1 Department of Organic and Inorganic Chemistry, Faculty of Sciences, and IACYS-Green Chemistry and Sustainable Development Unit, University of Extremadura, E-06006 Badajoz, Spain.
2 Department of Chemistry and Biochemistry, Concordia University, 7141 Sherbrooke Street West, H4B 1R6 Montreal, Canada.
3 Department of Chemistry, Faculty of Natural and Environmental Sciences, University of Southampton, Southampton SO17 1BJ, U.K.
4 Department of Crystallography and Mineralogy, University Complutense, 28040 Madrid, Spain.

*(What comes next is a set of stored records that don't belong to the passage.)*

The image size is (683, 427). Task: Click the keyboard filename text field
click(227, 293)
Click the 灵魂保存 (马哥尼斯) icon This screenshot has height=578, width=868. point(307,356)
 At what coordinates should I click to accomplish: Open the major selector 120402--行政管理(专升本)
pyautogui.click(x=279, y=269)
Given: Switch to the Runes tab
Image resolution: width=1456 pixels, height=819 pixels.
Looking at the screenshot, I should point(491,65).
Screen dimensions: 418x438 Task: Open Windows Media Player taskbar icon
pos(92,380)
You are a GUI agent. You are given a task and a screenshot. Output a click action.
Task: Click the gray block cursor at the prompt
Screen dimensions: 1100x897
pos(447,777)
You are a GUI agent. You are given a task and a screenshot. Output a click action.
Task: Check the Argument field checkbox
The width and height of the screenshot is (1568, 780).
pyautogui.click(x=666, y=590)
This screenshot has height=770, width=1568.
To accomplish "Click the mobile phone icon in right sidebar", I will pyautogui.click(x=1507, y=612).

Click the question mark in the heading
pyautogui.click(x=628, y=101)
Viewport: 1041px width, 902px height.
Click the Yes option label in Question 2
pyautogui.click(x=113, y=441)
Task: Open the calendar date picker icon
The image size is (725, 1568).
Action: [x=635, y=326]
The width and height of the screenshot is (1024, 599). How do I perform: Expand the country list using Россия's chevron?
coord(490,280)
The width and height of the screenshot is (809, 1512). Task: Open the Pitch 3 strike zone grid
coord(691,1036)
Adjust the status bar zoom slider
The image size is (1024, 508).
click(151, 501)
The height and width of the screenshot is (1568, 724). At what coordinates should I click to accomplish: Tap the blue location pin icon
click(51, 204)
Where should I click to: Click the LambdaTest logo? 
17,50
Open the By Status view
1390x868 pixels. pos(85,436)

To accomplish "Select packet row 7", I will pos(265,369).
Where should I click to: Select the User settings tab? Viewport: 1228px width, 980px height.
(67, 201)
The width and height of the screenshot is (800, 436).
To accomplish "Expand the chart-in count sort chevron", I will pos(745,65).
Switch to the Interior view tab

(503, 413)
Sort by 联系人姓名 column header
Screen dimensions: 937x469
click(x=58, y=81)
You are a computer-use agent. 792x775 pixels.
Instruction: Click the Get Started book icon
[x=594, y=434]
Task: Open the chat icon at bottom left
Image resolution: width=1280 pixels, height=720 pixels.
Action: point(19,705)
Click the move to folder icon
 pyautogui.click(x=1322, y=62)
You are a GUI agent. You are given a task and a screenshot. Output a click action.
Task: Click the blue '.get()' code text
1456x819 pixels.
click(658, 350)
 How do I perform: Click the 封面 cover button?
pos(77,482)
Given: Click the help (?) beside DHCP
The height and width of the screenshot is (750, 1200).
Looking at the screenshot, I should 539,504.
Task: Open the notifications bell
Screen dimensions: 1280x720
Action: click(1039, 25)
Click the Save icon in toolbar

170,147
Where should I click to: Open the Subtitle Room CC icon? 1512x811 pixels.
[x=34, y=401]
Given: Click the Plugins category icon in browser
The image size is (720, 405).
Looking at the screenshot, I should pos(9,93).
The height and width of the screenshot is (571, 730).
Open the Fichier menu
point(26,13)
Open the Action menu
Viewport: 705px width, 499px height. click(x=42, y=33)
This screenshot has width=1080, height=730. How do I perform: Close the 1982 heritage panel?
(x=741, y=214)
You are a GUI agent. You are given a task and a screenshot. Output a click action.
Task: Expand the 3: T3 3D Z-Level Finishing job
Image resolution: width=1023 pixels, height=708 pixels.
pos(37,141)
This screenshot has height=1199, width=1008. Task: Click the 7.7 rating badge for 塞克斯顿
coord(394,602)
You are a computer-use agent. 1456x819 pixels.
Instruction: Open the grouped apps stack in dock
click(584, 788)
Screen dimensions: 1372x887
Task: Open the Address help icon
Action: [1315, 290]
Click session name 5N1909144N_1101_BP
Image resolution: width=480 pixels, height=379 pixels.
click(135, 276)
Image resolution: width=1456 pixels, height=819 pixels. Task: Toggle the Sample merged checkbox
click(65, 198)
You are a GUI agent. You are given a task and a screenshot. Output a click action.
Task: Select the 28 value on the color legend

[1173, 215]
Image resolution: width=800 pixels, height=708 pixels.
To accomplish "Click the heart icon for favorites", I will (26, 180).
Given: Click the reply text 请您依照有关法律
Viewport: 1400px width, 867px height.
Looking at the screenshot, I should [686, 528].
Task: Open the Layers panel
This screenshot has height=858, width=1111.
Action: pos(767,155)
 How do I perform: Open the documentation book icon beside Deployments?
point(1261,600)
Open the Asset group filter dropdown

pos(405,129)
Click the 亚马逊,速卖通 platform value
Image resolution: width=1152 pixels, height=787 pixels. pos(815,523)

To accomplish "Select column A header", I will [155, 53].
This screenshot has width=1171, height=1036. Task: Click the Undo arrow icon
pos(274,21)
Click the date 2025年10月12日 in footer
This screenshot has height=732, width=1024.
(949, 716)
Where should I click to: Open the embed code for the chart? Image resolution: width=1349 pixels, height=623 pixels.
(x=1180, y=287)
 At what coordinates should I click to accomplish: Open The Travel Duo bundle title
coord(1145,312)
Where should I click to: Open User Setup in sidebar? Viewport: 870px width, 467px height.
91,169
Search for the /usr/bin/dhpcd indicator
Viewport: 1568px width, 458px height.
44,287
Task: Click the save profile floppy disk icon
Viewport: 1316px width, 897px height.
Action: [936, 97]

This paper documents and reinvestigates the solid-state and crystal structures of 4,4'-azobis-4-cyanopentanoic acid (ACPA), a water-soluble azobis-nitrile of immense utility as a radical initiator in living polymerizations and a labile mechanophore that can be embedded within long polymer chains to undergo selective scission under mechanical activation. Surprisingly, for such applications, both the commercially available reagent and their derivatives are used as "single initiators" when this azonitrile is actually a mixture of stereoisomers. Although the racemate and meso compounds were identified more than half a century ago and their enantiomers were separated by classical resolution, there have been confusing narratives dealing with their characterization, the existence of a conglomeratic phase, and fractional crystallization. Our results report on the X-ray crystal structures of all stereoisomers for the first time, along with further details on enantiodiscrimination and the always intriguing arguments accounting for the stability of homochiral versus heterochiral crystal aggregates. To this end, metadynamic (MTD) simulations on stereoisomer molecular aggregates were performed to capture the incipient nucleation events at the picosecond time scale. This analysis sheds light on the driving homochiral aggregation of ACPA enantiomers.